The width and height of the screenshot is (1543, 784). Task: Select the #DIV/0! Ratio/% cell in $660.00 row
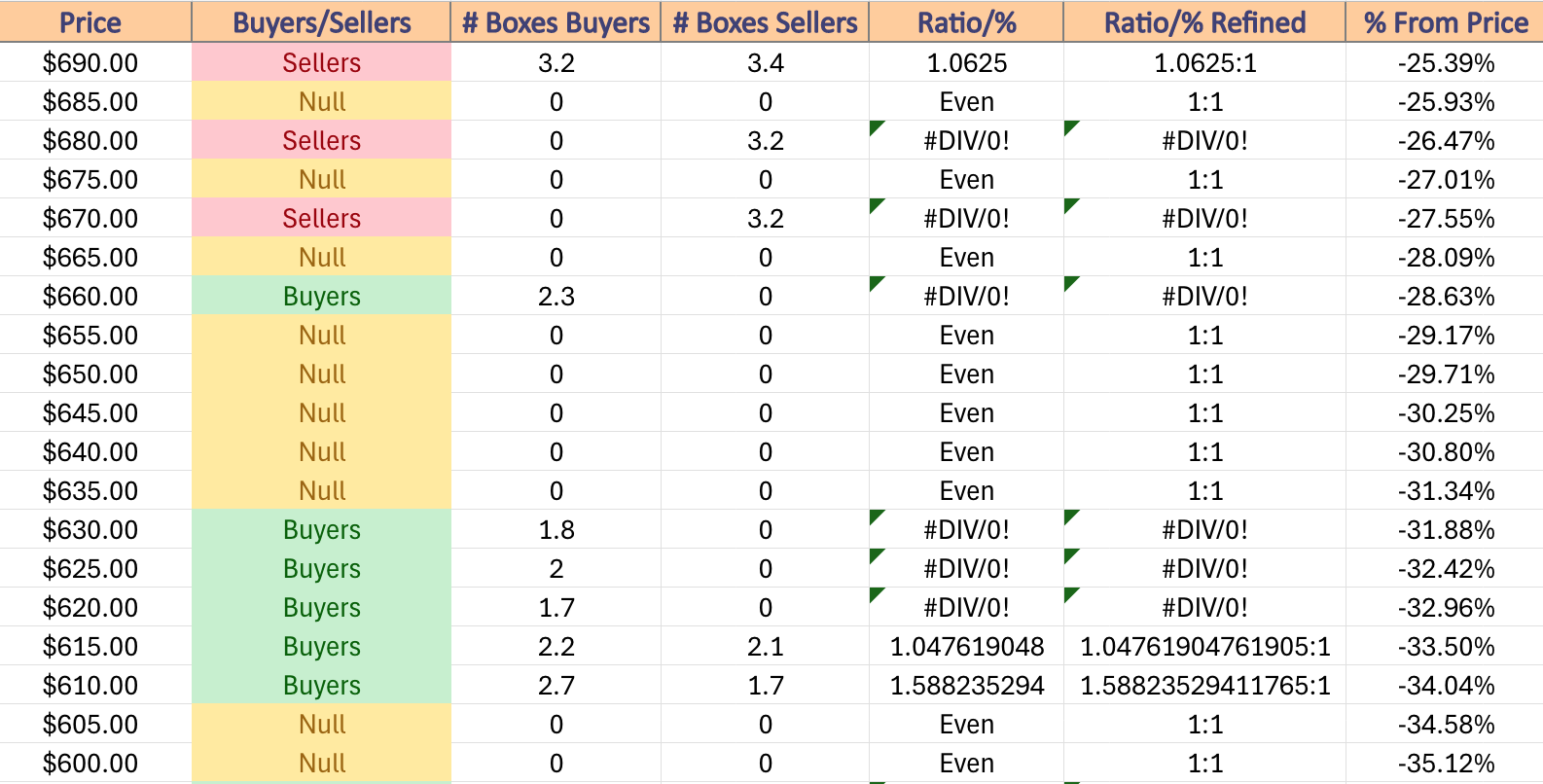tap(966, 296)
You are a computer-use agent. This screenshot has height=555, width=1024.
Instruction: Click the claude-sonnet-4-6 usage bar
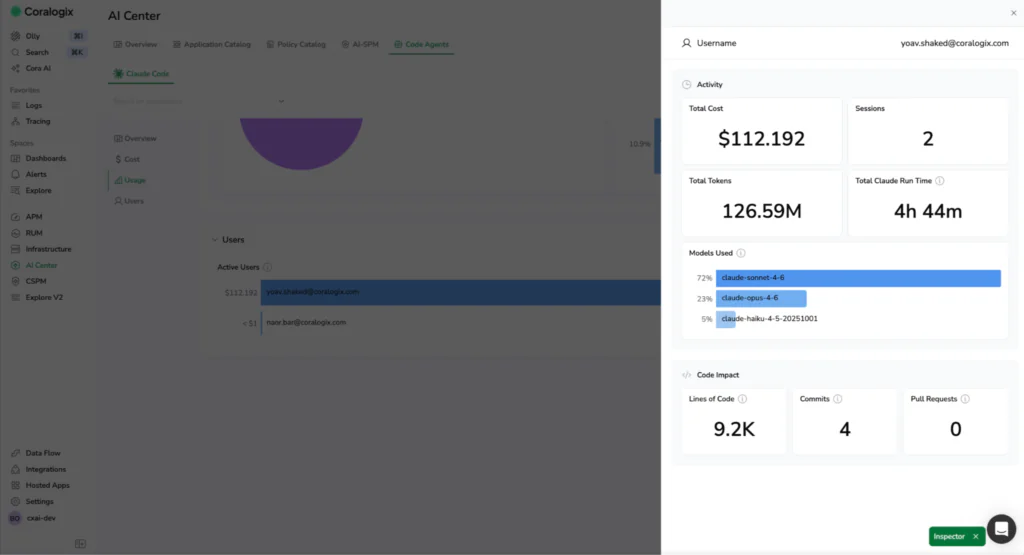(x=858, y=278)
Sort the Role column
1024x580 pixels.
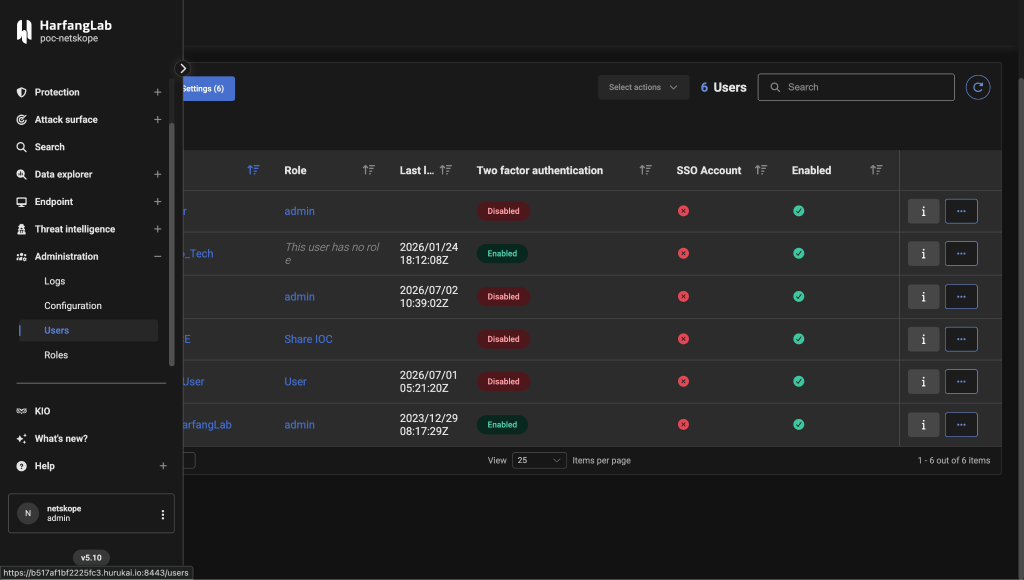coord(368,170)
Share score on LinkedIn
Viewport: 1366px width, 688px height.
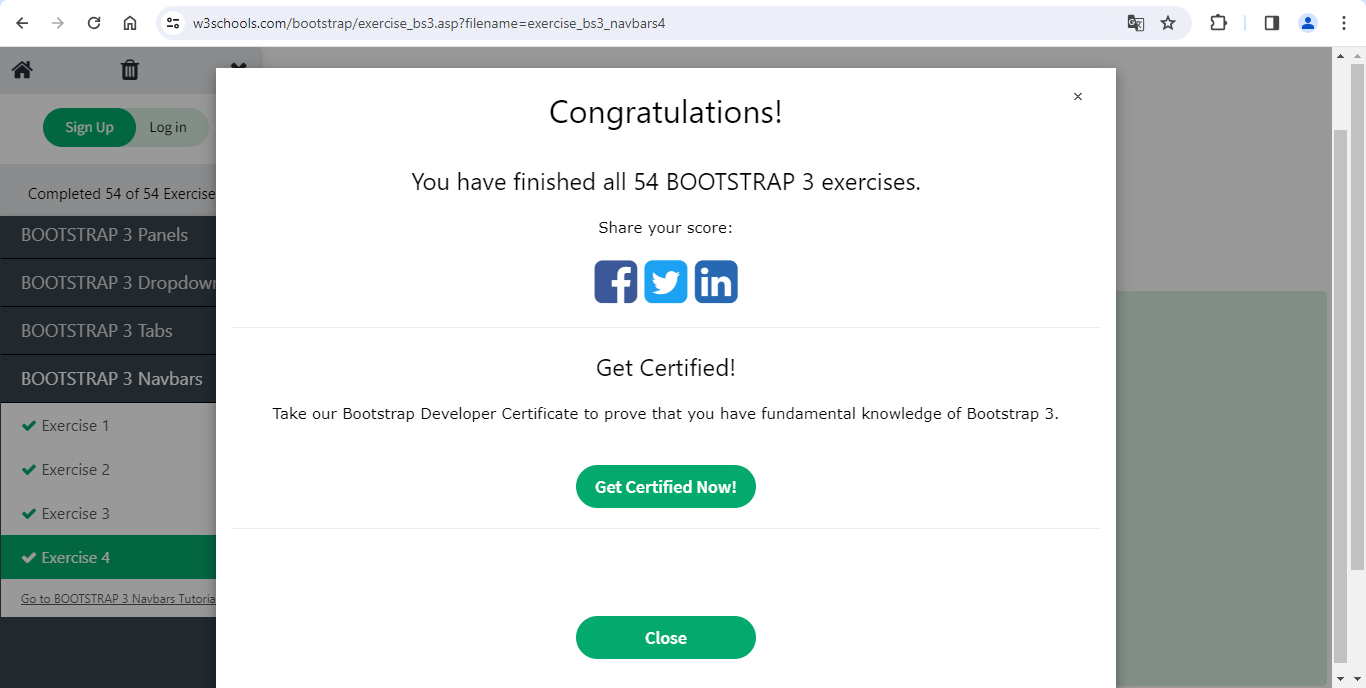pyautogui.click(x=716, y=282)
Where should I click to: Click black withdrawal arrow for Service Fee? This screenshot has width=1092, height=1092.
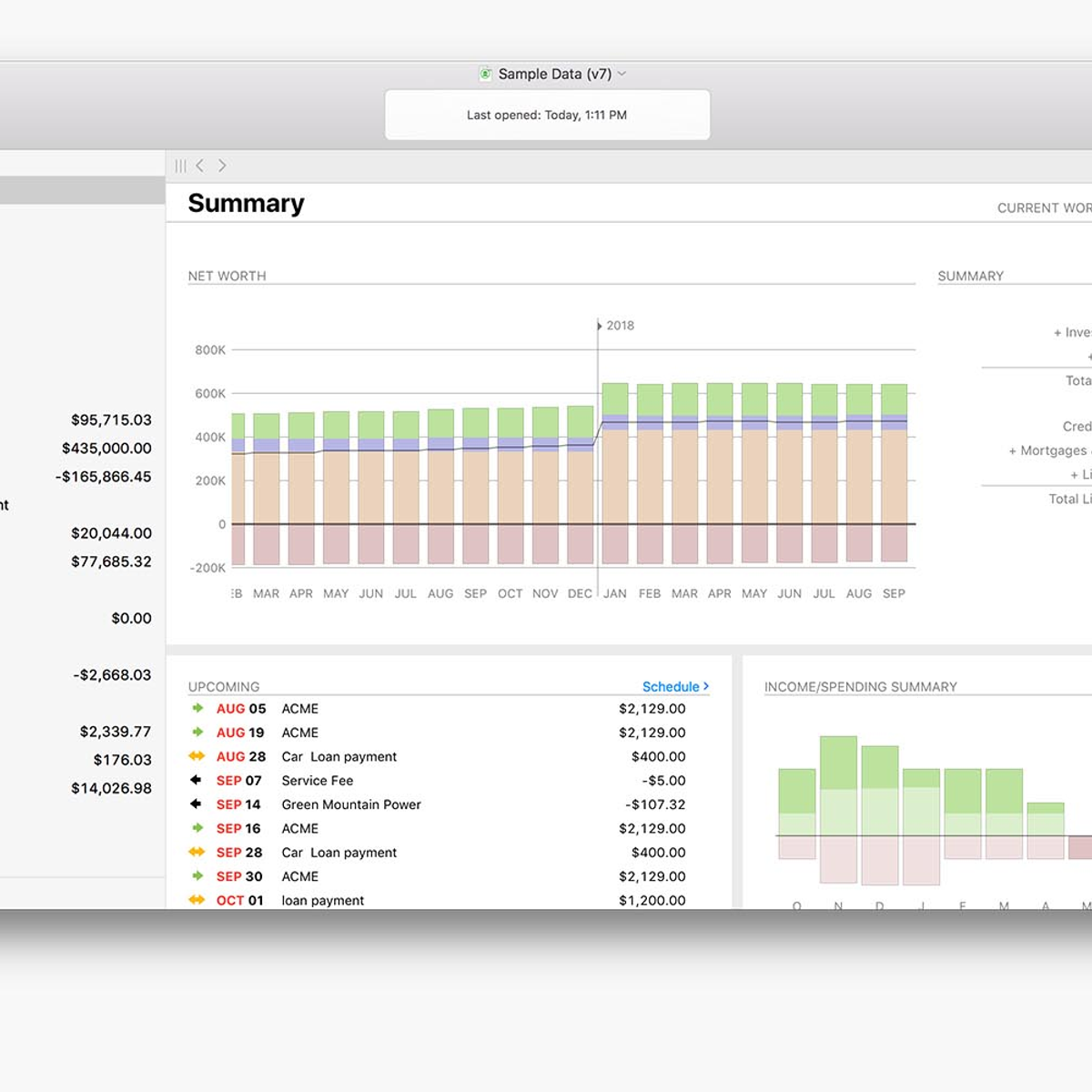click(x=196, y=780)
========================================
**Your objective**
Pictures are to be left out; the answer must otherwise be exactly the lines from the one with "You are a computer-use" through the final line of the entries above, both included.

**Answer to the problem**
You are a computer-use agent. This screenshot has height=555, width=1024.
Instruction: Click the claude-sonnet-4-6 usage bar
(x=858, y=278)
Sort the Role column
1024x580 pixels.
coord(368,170)
Share score on LinkedIn
Viewport: 1366px width, 688px height.
pyautogui.click(x=716, y=282)
Where should I click to: Click black withdrawal arrow for Service Fee? This screenshot has width=1092, height=1092.
click(x=196, y=780)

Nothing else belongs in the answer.